State of Corruption: Part 1

Have you ever experienced corruption?  I’m sure you have in some sense of the word and to varying degrees.  Our experiences with something often dictate our understanding.  In order to understand and fully appreciate the state into which man fell, I offer an exercise to help set the stage for looking at this particular description for our human nature.

The primary sense in which Boston uses the term “corrupt” is that of moral perversion or depravity.  Antonyms for corrupt in this usage are upright, good, moral. However, for the sake of this exercise, I want you to think about your experiences with corruption using the synonyms filthy, rotten, putrid, foul, polluted and contaminated. Take a moment to ponder.  Some of you will not have to go any farther than your refrigerator.  Have you ever watched the show “Hoarders”?  Newton’s second law of thermodynamics defines corruption as the quantity of matter staying the same but the quality deteriorating.  This filthy, rotten, putrid, foul, contaminated, nastiness offends the senses.  I hope you are not reading this blog during a meal.  If so, I apologize for ruining it.

You may be asking yourself why I have included the nasty stuff meaning of corruption if Boston is talking about the lack of morality.  I enjoy etymology, the historical study of word origins and meanings.  This is a practical study when we read scripture and older texts because quite often we lose something in translation to the modern vernacular.  Today we do not use the term corrupt to describe something nasty.  The term “corrupt” in the English form dates back about 700 years and I find it interesting that the translators of scripture from the original languages chose this particular word.

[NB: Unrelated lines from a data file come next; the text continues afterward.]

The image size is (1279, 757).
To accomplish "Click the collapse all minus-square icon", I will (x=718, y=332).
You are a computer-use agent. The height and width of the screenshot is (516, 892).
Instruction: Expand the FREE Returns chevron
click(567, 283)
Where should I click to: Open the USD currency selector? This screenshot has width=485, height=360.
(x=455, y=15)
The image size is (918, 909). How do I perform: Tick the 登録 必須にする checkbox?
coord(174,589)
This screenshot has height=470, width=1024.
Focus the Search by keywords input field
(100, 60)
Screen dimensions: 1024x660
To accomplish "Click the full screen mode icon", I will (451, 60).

Here is one example of what the scripture says about human nature:

Psalm 14:3  “All have turned aside, they have together become corrupt; there is no one who does good, not even one.” NIV

If you are a King James only Christian, “he”  preferred to substitute the word “filthy” for “corrupt”.  The version that King James didn’t like, the Geneva 1599, and almost all other translations since, used “corrupt”.  If the translators of scripture believed that God only wanted us to understand that our natures had become immoral, they could have said immoral.  Why choose a word that has such variable meaning?  God intended that we understand that our natures had become rotten.

Try using your concordance and see how may times the word corrupt or its variant is used in scripture.  You will see how seriously God wanted to convince us that we have a desperate need of renewal.  If you think that I am being too negative about our condition, I will clarify one thing.  We are not as corrupt as we could be nor once were.  In Reformed Doctrine we use the term “Total Depravity” to describe the corruption of our nature.  By the term “total” we mean everyone, all man.  We believe that, by God’s grace, we have not been allowed to become as depraved as we could be.  God has constrained our sin nature and has restrained us from following our nature into a more rotten condition.  As far as history is concerned, there is a lower degree of depraved behavior now than in times past.  If you evaluate history you can see that we are a kinder gentler race.  I’m not speaking of “we” as just Americans.  The spread of the gospel throughout the generations has led to the beginning of the renewal of man.  Yes, we do have instances of barbaric behavior that makes the news and causes us to believe that man is becoming worse.  We also see trends in society that seem to point to the worsening of western civilization.  Primarily this notion is the result of our lack of knowledge in world history.  I can assure you, as a whole, compared to the dark ages and even the recent past of the new world, America, it is a far better place to live.  The Prince of Peace brought the transforming light of the gospel to reconcile the world.  Though this light may seem dim to us, think how bright it is in places where once was only darkness.  God has not quit nor will he until all man whom he will call are made perfect in righteousness.  Even those who are not the called are affected in some way by this light.